A novel DYRK1B inhibitor AZ191 demonstrates that DYRK1B acts independently of GSK3β to phosphorylate cyclin D1 at Thr286, not Thr288

DYRK1B (dual-specificity tyrosine phosphorylation-regulated kinase 1B) is amplified in certain cancers and may be an oncogene; however, our knowledge of DYRK1B has been limited by the lack of selective inhibitors. In the present study we describe AZ191, a potent small molecule inhibitor that selectively inhibits DYRK1B in vitro and in cells. CCND1 (cyclin D1), a key regulator of the mammalian G(1)-S-phase transition, is phosphorylated on Thr(286) by GSK3 beta (glycogen synthase kinase 3 beta) to promote its degradation. DYRK1B has also been proposed to promote CCND1 turnover, but was reported to phosphorylate Thr(288) rather than Thr(286).

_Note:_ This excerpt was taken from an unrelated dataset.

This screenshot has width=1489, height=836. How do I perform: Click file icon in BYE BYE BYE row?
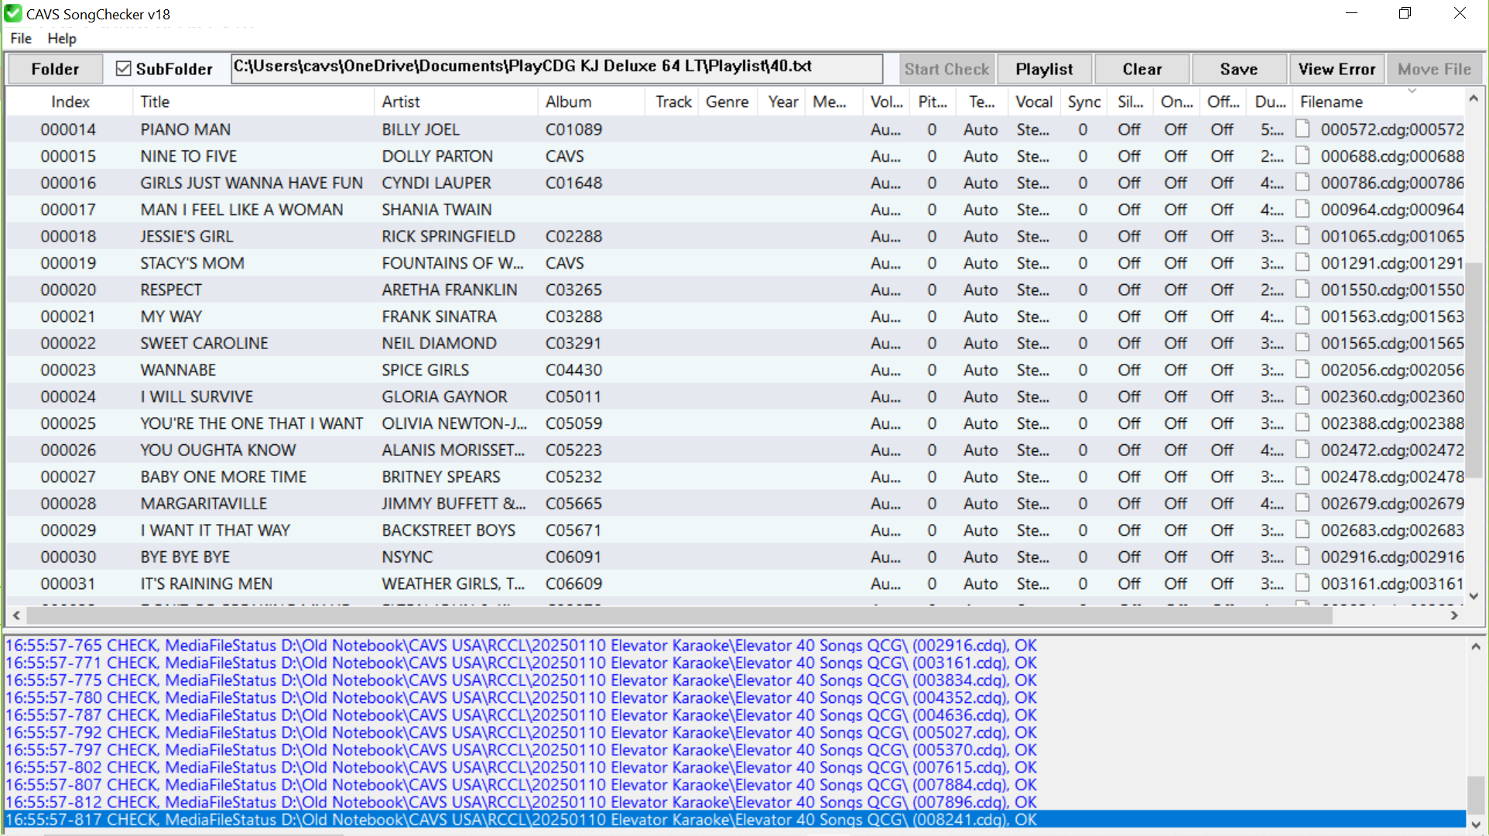(x=1302, y=557)
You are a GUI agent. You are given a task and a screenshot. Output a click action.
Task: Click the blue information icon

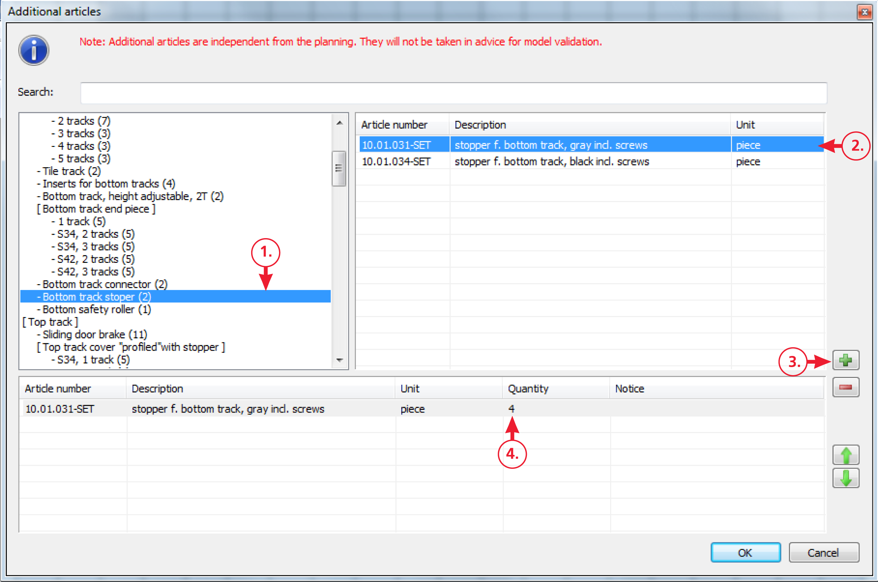pos(34,50)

Using in vitro kinase assays, phospho-specific immunoblot analysis and MS in conjunction with AZ191 we now show that DYRK1B phosphorylates CCND1 at Thr(286), not Thr(288), in vitro and in cells. In HEK (human embryonic kidney)-293 and PANC-1 cells (which exhibit DYRK1B amplification) DYRK1B drives Thr(286) phosphorylation and proteasome-dependent turnover of CCND1 and this is abolished by AZ191 or DYRK1B RNAi, but not by GSK3 beta inhibitors or GSK3 beta RNAi. DYRK1B expression causes a G(1)-phase cell-cycle arrest, but overexpression of CCND1 (wild-type or T286A) fails to overcome this; indeed, DYRK1B also promotes the expression of p21(CIPI) (21 kDa CDK-interacting protein 1) and p27(KIPI) (CDK-inhibitory protein 1). The results of the present study demonstrate for the first time that DYRK1B is a novel Thr(286)-CCND1 kinase that acts independently of GSK3 beta to promote CCND1 degradation. Furthermore, we anticipate that AZ191 may prove useful in defining further substrates and biological functions of DYRK1B.